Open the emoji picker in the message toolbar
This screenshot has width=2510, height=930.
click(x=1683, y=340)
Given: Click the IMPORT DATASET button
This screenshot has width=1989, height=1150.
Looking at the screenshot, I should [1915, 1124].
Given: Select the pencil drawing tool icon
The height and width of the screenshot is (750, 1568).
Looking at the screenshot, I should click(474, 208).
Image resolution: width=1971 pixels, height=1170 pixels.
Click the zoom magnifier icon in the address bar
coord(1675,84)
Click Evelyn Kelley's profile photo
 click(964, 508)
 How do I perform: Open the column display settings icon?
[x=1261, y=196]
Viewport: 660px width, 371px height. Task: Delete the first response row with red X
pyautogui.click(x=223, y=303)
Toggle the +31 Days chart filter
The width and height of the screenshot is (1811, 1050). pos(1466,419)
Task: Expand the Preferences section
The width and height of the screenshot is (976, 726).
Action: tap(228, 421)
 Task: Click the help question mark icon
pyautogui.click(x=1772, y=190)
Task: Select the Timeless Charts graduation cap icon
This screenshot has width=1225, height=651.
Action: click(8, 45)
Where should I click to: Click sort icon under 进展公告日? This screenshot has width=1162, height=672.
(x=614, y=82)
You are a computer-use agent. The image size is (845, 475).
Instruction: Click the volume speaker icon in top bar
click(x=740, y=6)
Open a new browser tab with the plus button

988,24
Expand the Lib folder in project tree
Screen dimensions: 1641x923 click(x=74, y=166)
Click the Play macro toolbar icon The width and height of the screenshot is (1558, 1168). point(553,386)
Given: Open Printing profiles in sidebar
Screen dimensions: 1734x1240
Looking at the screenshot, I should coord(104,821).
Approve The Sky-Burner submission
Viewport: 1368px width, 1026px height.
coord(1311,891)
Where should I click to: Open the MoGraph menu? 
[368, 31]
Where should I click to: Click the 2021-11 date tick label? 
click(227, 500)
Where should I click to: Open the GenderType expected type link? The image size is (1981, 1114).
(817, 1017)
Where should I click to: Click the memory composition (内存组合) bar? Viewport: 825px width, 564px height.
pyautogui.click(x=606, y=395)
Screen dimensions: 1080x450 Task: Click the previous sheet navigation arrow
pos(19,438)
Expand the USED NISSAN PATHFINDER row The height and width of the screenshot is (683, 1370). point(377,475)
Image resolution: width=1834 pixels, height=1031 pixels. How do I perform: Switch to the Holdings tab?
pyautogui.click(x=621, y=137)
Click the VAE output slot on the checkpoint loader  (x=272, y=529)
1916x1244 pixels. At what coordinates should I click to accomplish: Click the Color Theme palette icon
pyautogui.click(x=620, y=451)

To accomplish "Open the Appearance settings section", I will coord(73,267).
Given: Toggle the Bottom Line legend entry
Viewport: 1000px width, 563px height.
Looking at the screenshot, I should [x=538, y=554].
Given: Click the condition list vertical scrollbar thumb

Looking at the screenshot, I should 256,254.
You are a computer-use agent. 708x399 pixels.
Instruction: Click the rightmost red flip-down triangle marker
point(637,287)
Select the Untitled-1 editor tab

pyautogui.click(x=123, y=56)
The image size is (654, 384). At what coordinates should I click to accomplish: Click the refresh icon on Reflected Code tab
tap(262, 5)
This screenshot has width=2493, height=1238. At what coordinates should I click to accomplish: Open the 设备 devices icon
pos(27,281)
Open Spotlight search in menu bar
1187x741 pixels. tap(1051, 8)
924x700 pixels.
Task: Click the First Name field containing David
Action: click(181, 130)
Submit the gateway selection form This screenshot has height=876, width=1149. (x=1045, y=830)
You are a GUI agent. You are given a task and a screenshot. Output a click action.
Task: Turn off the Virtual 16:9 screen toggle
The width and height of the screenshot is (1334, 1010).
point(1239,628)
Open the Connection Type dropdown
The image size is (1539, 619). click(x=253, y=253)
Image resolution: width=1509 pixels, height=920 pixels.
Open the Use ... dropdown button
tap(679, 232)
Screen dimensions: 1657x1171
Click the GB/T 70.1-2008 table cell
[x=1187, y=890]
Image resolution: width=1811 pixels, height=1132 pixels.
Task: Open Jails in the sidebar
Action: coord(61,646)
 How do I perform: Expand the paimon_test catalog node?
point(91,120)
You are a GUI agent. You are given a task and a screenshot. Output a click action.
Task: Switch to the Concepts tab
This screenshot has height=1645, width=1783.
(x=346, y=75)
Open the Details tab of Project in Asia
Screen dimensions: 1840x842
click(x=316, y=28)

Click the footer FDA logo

> Exercise description: Scan the material above for lines holding the string "computer" and copy those lines.

> Solution:
You are a computer-use agent. The image size is (845, 475).
You are a computer-use agent. 708x399 pixels.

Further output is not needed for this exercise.